I come from difficult beginnings of maltreatment and insecure attachment, and the scourge of c-l-u-m-s-y has been with me all my life. I also have to cut every tag out of my collars and buy shoes a half-size bigger than necessary (which might explain the tripping problem on a different level–ha) because tight shoes significantly lower my IQ.

While I embark on the task of launching my son into adulthood, I am pointedly reminded of the long-term damage from difficult beginnings. I lose sight of the effects on me because, after all, clumsy and itchy are all I have ever known. On my sweet boy, the damage is what it is–long-term and pervasive.

Sunday, I started on the process of chaperoning my son on weekly grocery shopping trips for himself. He was like a deer in headlights, and the truck hit him. The cortisol flooded him so completely that he couldn’t remember what he ate last week. Beyond what I cook, he eats the same 6 things every week of his life–milk, bread, chili, ravioli, fruit, cereal. He couldn’t remember even one of those things for 15 minutes.

Eventually, he recovered his memory, searched the aisles four or five times, and got it all in the cart. It took nearly an hour. When I asked him to sign his name on the electronic pad at checkout, I thought my computer geek son was going to hyperventilate. I can’t Mom. I haven’t ever done it before. I don’t know how. I can’t write that small. I can’t handwrite. I can’t. With soothing, persistence, and prompts to breathe, he did it just fine.
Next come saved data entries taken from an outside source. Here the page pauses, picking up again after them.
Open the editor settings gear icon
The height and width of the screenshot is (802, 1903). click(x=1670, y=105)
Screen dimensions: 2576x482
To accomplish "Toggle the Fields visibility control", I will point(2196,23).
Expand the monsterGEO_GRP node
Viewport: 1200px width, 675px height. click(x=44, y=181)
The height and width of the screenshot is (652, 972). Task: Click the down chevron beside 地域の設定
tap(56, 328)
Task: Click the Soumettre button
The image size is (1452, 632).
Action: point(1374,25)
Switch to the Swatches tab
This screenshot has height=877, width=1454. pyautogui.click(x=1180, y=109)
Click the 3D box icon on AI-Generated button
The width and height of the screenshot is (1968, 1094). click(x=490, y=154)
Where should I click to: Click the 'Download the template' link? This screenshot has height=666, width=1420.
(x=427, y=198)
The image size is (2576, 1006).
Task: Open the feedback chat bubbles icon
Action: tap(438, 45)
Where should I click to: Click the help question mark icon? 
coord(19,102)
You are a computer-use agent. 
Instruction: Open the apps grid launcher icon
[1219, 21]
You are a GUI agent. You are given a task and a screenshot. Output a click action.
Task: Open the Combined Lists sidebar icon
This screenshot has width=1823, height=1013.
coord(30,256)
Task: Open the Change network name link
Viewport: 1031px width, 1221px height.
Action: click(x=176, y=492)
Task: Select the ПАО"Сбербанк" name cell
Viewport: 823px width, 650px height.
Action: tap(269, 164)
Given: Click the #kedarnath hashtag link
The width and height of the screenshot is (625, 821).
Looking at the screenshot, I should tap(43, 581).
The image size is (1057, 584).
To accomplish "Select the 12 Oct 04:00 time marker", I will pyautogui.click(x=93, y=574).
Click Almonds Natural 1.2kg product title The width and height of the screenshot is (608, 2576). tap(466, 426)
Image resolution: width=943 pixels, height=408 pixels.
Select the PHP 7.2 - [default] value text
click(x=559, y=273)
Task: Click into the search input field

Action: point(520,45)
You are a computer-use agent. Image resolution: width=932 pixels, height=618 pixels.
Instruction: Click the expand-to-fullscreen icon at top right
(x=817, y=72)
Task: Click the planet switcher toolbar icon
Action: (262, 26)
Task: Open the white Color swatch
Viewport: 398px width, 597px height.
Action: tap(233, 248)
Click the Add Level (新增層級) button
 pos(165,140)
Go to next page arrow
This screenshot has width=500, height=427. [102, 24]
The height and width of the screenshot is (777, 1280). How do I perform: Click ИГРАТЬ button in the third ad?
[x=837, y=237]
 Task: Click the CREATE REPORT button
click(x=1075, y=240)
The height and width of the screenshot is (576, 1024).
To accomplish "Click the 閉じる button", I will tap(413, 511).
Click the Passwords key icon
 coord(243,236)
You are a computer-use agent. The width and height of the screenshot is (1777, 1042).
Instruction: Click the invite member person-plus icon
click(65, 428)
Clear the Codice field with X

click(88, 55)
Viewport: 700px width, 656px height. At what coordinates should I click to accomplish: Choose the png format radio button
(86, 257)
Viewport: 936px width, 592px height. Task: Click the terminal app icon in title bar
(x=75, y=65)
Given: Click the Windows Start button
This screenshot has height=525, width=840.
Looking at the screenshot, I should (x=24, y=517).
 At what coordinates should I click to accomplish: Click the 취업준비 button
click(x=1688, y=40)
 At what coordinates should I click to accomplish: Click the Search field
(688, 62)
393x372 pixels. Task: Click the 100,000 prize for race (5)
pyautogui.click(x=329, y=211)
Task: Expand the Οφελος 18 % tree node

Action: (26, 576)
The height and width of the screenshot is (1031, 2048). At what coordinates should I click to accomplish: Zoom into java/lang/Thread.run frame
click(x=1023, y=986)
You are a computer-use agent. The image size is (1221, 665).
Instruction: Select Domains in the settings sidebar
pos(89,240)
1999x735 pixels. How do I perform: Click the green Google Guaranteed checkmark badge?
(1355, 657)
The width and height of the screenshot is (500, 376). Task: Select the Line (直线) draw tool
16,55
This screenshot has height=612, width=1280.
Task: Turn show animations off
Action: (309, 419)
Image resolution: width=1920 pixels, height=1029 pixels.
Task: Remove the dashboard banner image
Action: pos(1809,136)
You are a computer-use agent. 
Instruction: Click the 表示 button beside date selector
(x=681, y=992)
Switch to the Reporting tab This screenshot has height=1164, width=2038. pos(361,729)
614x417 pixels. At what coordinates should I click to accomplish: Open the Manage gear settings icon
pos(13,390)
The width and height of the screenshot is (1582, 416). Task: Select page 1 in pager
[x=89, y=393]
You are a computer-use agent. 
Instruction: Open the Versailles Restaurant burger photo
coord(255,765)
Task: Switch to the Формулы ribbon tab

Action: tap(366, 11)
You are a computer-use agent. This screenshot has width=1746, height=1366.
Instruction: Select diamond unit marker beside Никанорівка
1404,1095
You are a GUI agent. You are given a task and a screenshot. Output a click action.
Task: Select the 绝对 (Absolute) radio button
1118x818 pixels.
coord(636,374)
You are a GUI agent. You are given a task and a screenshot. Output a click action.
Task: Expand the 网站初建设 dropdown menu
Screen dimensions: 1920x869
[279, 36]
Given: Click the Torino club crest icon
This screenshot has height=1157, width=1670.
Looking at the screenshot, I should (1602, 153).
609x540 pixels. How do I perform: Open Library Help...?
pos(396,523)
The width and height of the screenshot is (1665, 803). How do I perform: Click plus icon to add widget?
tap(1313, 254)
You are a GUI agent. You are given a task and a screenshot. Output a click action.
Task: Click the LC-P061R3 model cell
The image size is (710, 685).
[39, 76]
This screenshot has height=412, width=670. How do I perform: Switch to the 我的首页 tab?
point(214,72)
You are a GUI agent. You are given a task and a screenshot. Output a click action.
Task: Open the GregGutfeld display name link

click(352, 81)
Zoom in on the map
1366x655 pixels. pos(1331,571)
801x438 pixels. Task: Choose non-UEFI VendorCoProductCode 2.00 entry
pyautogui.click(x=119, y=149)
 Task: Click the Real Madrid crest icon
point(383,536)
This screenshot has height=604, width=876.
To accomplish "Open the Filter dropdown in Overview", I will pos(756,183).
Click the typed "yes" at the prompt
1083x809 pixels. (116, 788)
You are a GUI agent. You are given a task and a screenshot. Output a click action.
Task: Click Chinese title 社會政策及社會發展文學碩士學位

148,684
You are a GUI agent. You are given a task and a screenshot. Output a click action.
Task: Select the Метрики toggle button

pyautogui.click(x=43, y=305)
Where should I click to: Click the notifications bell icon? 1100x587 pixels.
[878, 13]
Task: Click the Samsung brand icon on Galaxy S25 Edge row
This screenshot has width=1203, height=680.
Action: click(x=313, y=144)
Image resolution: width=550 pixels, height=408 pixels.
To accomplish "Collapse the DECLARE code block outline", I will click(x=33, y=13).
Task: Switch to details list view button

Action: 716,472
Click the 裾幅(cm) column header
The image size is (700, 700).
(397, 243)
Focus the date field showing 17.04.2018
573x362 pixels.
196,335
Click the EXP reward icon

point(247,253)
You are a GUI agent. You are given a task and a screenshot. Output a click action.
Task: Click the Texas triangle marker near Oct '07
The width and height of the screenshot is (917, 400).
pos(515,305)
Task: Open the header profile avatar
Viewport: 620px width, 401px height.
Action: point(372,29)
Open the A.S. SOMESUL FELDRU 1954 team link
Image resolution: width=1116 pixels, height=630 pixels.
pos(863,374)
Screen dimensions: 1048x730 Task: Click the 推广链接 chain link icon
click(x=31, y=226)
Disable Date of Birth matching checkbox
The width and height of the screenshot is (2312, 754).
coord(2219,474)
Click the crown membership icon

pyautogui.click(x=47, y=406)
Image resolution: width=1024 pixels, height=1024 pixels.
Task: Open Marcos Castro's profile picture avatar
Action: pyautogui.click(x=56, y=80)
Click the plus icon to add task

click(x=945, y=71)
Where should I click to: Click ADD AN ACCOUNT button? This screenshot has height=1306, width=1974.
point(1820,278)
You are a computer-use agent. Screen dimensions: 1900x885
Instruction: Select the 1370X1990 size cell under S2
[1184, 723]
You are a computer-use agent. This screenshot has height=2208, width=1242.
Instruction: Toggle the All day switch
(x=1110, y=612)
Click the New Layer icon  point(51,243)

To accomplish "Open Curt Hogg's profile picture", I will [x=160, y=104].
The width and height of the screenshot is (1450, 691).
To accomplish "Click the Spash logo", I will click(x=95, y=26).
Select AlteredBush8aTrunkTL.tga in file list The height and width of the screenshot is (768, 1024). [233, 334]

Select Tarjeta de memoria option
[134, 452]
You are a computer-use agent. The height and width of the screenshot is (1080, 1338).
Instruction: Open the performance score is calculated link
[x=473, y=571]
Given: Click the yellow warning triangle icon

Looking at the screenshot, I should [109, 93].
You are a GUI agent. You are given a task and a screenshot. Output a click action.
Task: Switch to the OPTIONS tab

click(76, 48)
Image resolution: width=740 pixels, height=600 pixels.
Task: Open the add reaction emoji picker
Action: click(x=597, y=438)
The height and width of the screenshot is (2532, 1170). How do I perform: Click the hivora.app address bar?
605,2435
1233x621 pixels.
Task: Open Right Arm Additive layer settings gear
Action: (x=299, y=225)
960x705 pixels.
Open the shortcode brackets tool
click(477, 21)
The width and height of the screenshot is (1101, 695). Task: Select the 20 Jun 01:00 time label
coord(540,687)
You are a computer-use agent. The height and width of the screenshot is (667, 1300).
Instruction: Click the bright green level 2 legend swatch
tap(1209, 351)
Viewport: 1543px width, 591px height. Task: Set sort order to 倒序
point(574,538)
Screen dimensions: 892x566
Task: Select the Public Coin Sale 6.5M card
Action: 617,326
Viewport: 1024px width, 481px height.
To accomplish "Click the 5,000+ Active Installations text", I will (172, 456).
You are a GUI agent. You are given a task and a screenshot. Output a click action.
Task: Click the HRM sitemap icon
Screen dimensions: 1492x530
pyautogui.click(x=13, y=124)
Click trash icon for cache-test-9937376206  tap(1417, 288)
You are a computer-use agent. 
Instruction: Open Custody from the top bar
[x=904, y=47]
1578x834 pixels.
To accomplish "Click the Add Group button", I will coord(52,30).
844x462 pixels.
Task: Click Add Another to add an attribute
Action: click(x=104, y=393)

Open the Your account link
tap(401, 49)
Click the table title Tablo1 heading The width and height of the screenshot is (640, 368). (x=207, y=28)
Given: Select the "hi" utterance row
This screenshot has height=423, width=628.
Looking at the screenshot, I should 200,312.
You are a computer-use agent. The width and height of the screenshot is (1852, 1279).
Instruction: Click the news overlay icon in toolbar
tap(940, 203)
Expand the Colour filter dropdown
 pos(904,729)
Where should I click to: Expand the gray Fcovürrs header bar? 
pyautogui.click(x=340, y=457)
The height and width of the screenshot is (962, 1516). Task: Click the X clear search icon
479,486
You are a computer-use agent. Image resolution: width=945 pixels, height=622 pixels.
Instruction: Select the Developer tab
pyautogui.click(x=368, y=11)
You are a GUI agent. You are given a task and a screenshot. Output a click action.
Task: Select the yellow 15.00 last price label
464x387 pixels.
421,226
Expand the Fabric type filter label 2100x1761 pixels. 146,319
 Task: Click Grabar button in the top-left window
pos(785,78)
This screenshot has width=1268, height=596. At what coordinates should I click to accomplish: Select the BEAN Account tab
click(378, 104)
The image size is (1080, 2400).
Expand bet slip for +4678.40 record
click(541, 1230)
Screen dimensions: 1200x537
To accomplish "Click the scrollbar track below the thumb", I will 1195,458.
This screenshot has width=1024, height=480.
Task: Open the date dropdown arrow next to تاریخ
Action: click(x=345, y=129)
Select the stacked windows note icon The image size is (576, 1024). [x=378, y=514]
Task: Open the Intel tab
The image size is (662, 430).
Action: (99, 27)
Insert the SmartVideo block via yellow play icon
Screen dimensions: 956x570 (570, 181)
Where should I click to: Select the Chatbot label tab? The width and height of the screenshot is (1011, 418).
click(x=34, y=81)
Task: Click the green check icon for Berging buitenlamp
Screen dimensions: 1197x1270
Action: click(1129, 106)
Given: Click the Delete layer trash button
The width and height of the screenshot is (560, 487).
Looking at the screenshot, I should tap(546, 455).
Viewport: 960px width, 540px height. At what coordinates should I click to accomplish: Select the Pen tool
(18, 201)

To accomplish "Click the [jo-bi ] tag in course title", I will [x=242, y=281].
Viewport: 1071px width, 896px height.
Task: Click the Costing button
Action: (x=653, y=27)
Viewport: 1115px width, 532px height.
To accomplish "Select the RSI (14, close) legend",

After putting the grocery bags into the car, I caught a glimpse of his smiling face. “That was easy,” he said proudly. That was easy just like walking and chewing gum at the same time is easy for me.

This is just a reminder about your children from difficult beginnings. They have long-term impairment that YOU and they need to understand in order to overcome with self-esteem intact.